Abstract

Typical electro-deposition of conventional metals produces deposits that are polycrystalline in nature, comprised of many crystal grains separated by grain boundaries. Adding grain refiners to a plating solution and employing pulse-plating techniques can reduce the grain size and produce a nanocrystalline deposit. The average grain size of the nanocrystalline copper deposit is about 100 nanometers. This is about 80 times smaller than the conventional deposit average grain size of 2 microns. 

Nanocrystalline copper deposits have negligible porosity and superior physical, mechanical and electrical properties. The hardness, strength and wear resistance of the deposit are greatly enhanced. Stress corrosion cracking is virtually eliminated, while the hydrogen diffusivity and solubility are increased. This paper compares the electrochemical, mechanical and physical properties of nanocrystalline copper deposits with conventional polycrystalline copper deposits on printed wiring boards (PWB). Test boards were evaluated after thermal shock and thermal stress tests. Copper thickness and uniformity are evaluated both by microsection and X-ray fluorescence measurement techniques.

Introduction

The electrodeposition of nanocrystalline metals has attracted considerable interest due to their improved electrochemical, mechanical and physical properties.
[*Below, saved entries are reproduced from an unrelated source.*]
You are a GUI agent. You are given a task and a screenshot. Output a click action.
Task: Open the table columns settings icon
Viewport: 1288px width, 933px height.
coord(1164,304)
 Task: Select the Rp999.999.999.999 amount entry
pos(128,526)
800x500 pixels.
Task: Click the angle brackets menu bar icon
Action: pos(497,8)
It has been demonstrated that nanocrystalline deposits produced by pulsed electro deposition (PED) have a higher hardness, lower friction coefficient and lower electrical resistance compared to polycrystalline deposits produced by direct current (DC) plating [1].

The deposition of nanostructure deposits by PED is possible by optimizing the pulse length (time on), the time between two pulses (time off), the peak height (pulse) and the average current density [2]. Pulse electro-deposition permits electrolysis with a high current density during a short period of time [3].

The addition of organic additives, such as complex formers and inhibitors, are also necessary to achieve smaller grains. These additives aid in inhibiting crystallite growth resulting in a finer grained structure.

This paper compares the mechanical and physical properties of PED nanocrystalline copper deposits with DC conventional polycrystalline copper deposits on printed wiring board plated through holes.